2006 L’Ecole no 41 Apogee Estate Pepper Bridge Vineyard Walla Walla Valley (14.3% ABV, 46% Cabernet Sauvignon, 42% Merlot, 8% Malbec, 4% Cabernet Franc, 22 months in small French oak barrels, 50% new)
Touch of barnyard, intense, blackberries, minerality
Sapidity, onion jam, dark berries, baking spice, minerality,
8, wines are a lot more massive than previous ones

2010 L’Ecole no 41 Apogee Estate Pepper Bridge Vineyard Walla Walla Valley (14.5% ABV, 56% Cabernet Sauvignon, 33% Merlot, 7% Malbec, 4% Cabernet Franc, 22 months in small French oak barrels, 50% new)
Elegant, raspberries, fresh
Round, clean, well-structured tannins, delicious
9-

2016 L’Ecole no 41 Apogee Estate Pepper Bridge Vineyard Walla Walla Valley (14.5% ABV, 60% Cabernet Sauvignon, 25% Merlot, 11% Malbec, 4% Cabernet Franc, 22 months in small French oak barrels, 50% new)
Not ready – beautiful fruit and acidity, but tannins covering completely

And finally, the Ferguson. The vineyard built on top of the balsamic rock, so we should expect to see expressive minerality.

2011 L’Ecole no 41 Estate Ferguson Vineyard Walla Walla Valley (14.5% ABV, 57% Cabernet Sauvignon, 32% Merlot, 11% Cabernet Franc, 22 months in small French oak barrels, 50% new)
Smoke, gunflint, not a lot of fruit
Dark, powerful, perfectly structured, Bordeaux style, perfectly drinkable
9-

2016 L’Ecole no 41 Estate Ferguson Vineyard Walla Walla Valley (14.5% ABV, 62% Cabernet Sauvignon, 26% Merlot, 6% Malbec, 6% Cabernet Franc, 22 months in small French oak barrels, 50% new)
Young fruit, crunchy berries,
Killer tannins, lock your mouth
Not ready

2014 L’Ecole no 41 Cabernet Sauvignon Ferguson Vineyard Walla Walla Valley (14.5% ABV, 100% Cabernet Sauvignon, 22 months in small French oak barrels, 40% new)
Dark fruit, minerality
Touch of Black Currant, coffee, tannins are still overpowering, but you can taste the beauty of the wine. Needs at least another 10 years
8+

So what did I learn about Ferguson? These wines need time. And with time, they can be some of the best wines Washington has to offer.
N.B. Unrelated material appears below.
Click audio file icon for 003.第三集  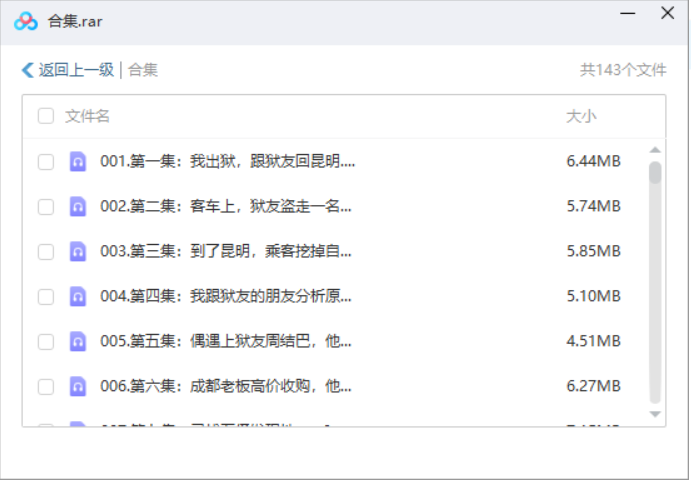78,251
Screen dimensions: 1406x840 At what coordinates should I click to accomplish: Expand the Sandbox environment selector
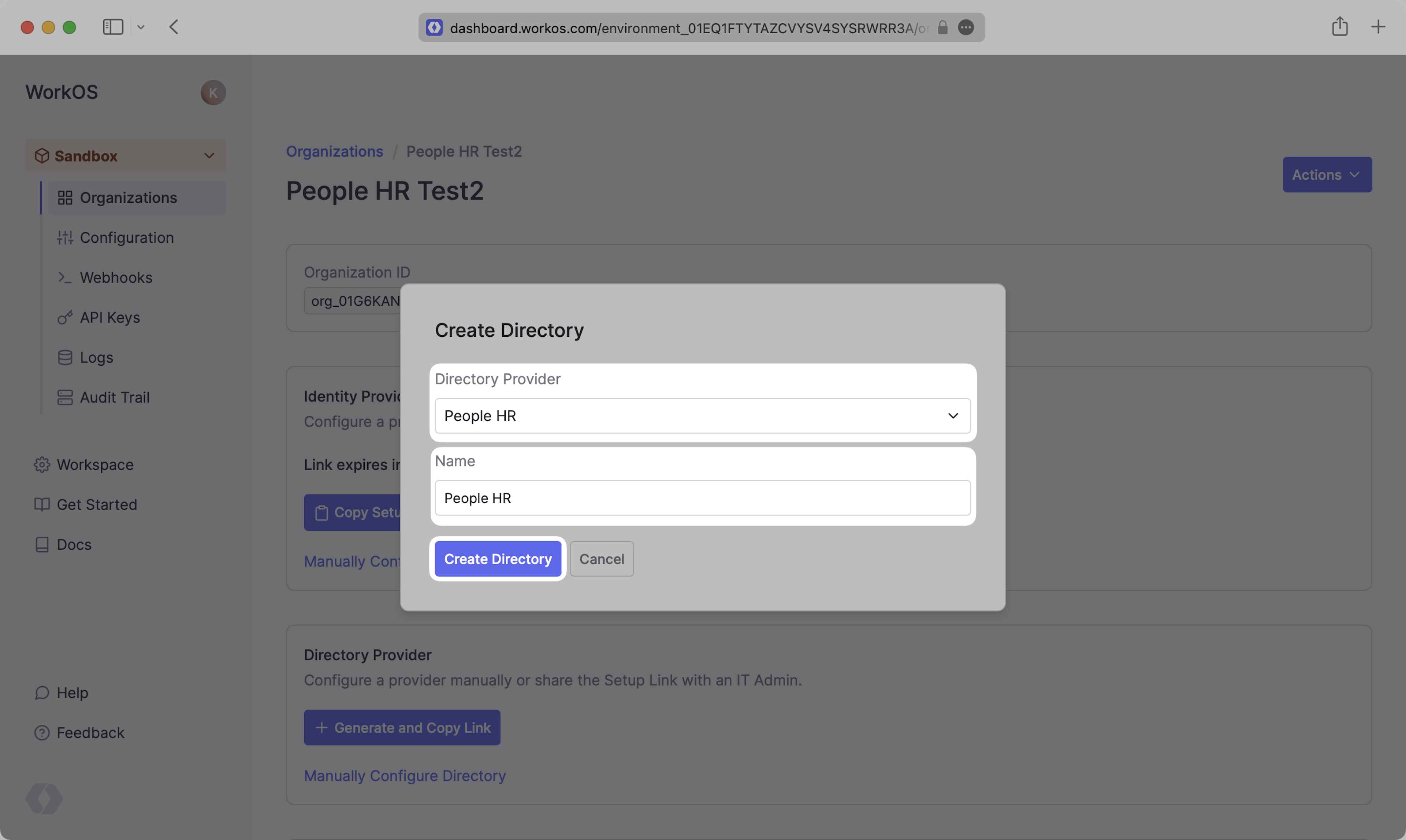(126, 156)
As you can tell, 2011 Ferguson and 2010 Apogee were two of my most favorite wines, but really, give them time, and you will not go wrong with any of these wines. And it is interesting that all of the 2006 and 2008 can still enjoy more time in the cellar. For sure, L’Ecole makes some serious wines.

Do the experiences have expiration dates? Maybe only those which are not shared. Here, I did my part.